Look through the listing below and count the lines holding "will". Reply with the number alone.

-.-.-

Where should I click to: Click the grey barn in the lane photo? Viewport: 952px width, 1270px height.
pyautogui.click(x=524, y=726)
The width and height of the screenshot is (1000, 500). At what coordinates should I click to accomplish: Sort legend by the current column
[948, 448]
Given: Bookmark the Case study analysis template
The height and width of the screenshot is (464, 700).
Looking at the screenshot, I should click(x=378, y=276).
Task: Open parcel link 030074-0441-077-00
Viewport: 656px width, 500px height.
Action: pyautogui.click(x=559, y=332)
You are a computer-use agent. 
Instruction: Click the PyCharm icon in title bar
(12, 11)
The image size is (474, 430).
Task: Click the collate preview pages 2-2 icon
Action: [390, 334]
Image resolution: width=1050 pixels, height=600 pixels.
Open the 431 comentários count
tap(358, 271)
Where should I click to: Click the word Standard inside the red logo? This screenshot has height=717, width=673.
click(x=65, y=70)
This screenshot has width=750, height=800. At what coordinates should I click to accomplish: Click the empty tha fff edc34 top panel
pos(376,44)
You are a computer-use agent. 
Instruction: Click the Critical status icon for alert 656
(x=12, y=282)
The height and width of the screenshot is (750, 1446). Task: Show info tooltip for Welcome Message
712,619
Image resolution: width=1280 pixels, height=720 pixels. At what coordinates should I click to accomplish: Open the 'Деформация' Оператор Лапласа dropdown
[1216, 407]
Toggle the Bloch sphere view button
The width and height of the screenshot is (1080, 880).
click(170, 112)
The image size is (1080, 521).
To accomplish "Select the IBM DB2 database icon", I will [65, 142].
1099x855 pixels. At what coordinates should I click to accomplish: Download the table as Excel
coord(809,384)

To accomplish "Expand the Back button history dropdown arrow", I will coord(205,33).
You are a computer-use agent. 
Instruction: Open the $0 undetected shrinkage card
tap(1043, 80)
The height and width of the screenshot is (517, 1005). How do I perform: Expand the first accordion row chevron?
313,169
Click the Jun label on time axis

-.-.-

▸ ANSWER SECTION: 2